Originally posted by jibeho
Enlightening perspective!! Studying Katrina and its aftermath is quite interesting when you compare how a large percentage of New Orleans residents
dealt with it vs. those in all of the other areas that were hit just as hard by that storm.
Which 'other areas' do you refer to?
What is your definition of a 'large percentage?'
You could also compare New Orleans to a wide variety of towns that literally get wiped away by tornadoes.
You could compare New Orleans to a lot of towns for infinite reasons.
You could also GO THERE and learn why that's kind of a silly idea...comparing New Orleans to other towns.
You could call it a 'field trip' in the interest of your 'study' of Katrina and her aftermath!
Be sure and actually talk to some people who call NOLA home.
Granted N. O. is larger but one thing is clear, the dependents in N.O. literally froze in their tracks before the storm even struck. They
assumed "someone" was going to take care of them and continued with that notion afterward.
Who are the 'dependents' in NOLA?
Oh! You mean the people who were UNABLE TO AFFORD to evacuate themselves and their valuables at such a late hour?
And many of whom were also UNABLE TO AFFORD to prepare for a storm in the ideal fashion recommended by those that call themselves 'experts' on such
I think your assumptions are a bit...um...presumptive.
I am thinking that most people ASSUMED the levees would hold up...I know, I know...silly thought...but, still...isn't that the assumption that the
whole population of NOLA more or less had lived under all along?

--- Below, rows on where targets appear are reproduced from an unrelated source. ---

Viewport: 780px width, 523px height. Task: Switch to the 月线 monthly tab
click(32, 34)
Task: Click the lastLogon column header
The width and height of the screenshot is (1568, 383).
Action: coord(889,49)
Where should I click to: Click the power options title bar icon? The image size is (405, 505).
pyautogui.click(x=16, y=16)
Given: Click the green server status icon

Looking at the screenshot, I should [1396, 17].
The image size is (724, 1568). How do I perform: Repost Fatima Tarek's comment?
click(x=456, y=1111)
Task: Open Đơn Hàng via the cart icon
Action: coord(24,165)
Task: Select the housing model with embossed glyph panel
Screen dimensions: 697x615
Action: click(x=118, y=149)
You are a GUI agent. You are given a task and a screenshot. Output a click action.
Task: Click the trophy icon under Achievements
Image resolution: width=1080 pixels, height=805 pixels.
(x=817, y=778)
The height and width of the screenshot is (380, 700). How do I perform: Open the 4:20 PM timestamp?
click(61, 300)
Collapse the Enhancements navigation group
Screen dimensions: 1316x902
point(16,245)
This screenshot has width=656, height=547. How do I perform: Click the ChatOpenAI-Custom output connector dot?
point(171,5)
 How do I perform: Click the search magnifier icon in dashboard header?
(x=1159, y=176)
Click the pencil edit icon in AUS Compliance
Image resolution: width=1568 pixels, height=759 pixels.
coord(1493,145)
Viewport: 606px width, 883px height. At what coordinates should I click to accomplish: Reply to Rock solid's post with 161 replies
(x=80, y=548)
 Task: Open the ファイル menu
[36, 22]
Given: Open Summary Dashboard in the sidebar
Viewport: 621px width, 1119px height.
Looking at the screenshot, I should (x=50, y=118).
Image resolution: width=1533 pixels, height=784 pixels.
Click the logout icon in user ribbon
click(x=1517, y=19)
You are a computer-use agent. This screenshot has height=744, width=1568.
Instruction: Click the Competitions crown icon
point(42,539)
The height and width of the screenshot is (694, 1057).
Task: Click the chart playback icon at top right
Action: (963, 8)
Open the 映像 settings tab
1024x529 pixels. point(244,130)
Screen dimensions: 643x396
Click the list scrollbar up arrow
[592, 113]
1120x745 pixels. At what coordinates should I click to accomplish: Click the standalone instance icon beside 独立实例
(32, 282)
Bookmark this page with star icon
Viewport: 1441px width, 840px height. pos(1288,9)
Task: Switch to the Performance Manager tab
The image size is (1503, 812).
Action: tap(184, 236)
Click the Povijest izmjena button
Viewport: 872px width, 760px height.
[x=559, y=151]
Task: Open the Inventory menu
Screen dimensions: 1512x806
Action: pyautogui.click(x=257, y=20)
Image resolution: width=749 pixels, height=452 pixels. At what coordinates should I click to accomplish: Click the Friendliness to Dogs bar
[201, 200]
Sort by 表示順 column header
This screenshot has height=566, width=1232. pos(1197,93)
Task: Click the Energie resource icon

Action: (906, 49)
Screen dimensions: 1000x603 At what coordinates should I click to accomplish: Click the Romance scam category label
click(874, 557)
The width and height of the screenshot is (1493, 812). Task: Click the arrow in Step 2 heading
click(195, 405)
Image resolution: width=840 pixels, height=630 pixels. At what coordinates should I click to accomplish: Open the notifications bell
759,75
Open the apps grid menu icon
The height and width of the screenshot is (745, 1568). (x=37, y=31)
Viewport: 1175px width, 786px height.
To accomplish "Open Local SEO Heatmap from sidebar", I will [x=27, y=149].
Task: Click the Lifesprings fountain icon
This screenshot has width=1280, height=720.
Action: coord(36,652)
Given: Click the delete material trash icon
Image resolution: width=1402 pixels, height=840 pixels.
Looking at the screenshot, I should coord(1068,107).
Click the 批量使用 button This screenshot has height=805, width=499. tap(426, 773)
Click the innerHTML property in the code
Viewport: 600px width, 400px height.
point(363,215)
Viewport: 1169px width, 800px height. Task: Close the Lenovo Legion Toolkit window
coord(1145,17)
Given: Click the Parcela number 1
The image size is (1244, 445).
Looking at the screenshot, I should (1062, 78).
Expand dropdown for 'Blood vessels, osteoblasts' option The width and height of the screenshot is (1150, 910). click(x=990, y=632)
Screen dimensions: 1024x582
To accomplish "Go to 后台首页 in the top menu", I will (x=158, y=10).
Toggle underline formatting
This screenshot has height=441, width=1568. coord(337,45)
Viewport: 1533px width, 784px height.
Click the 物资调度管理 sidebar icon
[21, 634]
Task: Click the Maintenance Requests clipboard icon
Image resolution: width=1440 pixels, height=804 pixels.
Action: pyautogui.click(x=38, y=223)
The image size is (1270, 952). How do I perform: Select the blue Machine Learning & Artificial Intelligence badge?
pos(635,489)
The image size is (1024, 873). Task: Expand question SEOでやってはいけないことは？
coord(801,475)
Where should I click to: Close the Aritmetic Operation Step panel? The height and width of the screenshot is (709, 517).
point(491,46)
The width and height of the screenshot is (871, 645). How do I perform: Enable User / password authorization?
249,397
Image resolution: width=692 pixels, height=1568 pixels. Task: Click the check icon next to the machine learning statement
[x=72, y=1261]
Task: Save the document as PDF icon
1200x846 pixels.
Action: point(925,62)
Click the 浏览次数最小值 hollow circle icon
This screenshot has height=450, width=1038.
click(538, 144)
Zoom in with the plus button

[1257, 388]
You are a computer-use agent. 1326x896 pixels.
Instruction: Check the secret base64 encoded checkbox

I am also pretty sure that most people ASSUMED that being stranded on the roof of their own totally submerged family home would elicit some sort of
PROMPT rescue...in sufficient numbers of adequately supplied and prepared character such as the US Government has been known to dispatch both to other
devastating acts of nature as well as social unrest and sometimes even just regular old DISSENSION. Of course, the preparedness measures differ in
each case...sometimes you need a life raft and sometimes you need tear gas...but I digress.
Too bad, though, that our country's reserves of that kind of help...not to mention the actual funding that is held for THAT PURPOSE...were being
squandered and otherwise diverted across the ocean in the 'war on terrorism.'
Meanwhile, citizens of NOLA were DEPENDENT on help they are entitled to (YES! entitled!) BY LAW...assumed they would be taken care of. Not because
they are dependent or because they are any different than you or I or anyone else...but simply because they are AMERICAN citizens.
In other areas hit by Katrina or in communities leveled by Tornadoes or even other hurricanes along the East Coast the communities actually
rally and join together. Neighbors help neighbors, businesses help their neighbors and local communities reach out without ever being asked to do
so. They rebuild and recover under their own will to succeed and thrive. What a difference...
Like I said...you really ought to actually visit New Orleans.
I can't wait to go back, myself.
I had never been there before Katrina, so I don't know how it was before she hit...but the sense of community in NOLA now is amazing...no where else
I have ever been has even been close to it.
Most damage in N.O. was caused by flooding a common occurrence in many areas I know along the Missouri River and those cities always seem to
be ok afterward without the need for a national call for political and civil outrage. No wasted energy on playing the blame game. Just energy spent
on recovering and moving on only to prepare for the next potential flood....
Storm surges in hurricanes are not 'common occurrence' floods. They do not happen along the Missouri River like they do along the Gulf Coast...it is
the ocean violently invading the land...it is an assault...but unlike floods, most of the time storm surges come in, wreak havoc...and leave...like
very small tsunamis. Katrina's surges came in and did not leave. This in no way was a common or expected occurrence and it was not handled in a way
that anyone should consider acceptable at all...the idea that the sense of injustice and abandonment felt by the people waiting on their roofs or in
the Superdome or even in dry quarters of family, friends, or motels, in nearby areas was 'playing the blame game' is an appalling misconception that
I can only assume is based upon a preference of 'studying' situations over empathizing or even just attempting to understand people in those
I hate to make assumptions but your post is full of them, so I figured...eh...why not?
I assume you understand I mean nothing personal by pointing out your...um...erroneous assumptions.
I just know different and I know not from study but from going to see for myself. I really learned A LOT.